Queen 'fascinated' by history behind The Book of Negroes, Canadian author says
Though he was told the Queen hadn't read his Commonwealth Prize-winning novel The Book of Negroes, Canadian author Lawrence Hill said he was pleasantly surprised by all her questions about the book when he met the monarch Thursday.
Hill, whose meeting was scheduled after he won the literary prize this spring, described his 15-minute audience with the Queen as "great, actually."
"She was much more conversational and relaxed than I had imagined that she would be, so I was able to enjoy myself and feel I was speaking to not just a queen but an ordinary person in conversation," said the Burlington, Ont.-based writer, whose credits also include Any Known Blood and Black Berry, Sweet Juice: On Being Black and White in Canada.
"Most of the conversation had to do with the historical questions the book explores, and she was really quite struck [by the story]."

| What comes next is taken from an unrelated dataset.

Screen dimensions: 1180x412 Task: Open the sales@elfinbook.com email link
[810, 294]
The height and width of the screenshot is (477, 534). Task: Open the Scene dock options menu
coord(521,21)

Hill's novel tells the story of an African girl who is abducted and forced into slavery in the U.S. She eventually escapes to Nova Scotia but still meets segregation and abuse in Canada. It takes its title from the real, handwritten ledger of African American refugees evacuated from New York to Nova Scotia on British ships following the American War of Independence in 1783.
"The Queen was fascinated to hear [that] this document is housed in its original version in the National Archives here in the U.K., in Kew, just a short distance from Buckingham Palace, so she wanted to know more about this document," Hill said in a telephone interview.
The book, which was redubbed Someone Knows My Name for its U.S. release, won the Canada and the Caribbean regional Commonwealth Writers Prize in March. It went on to scoop the main prize, worth nearly $20,000, in May.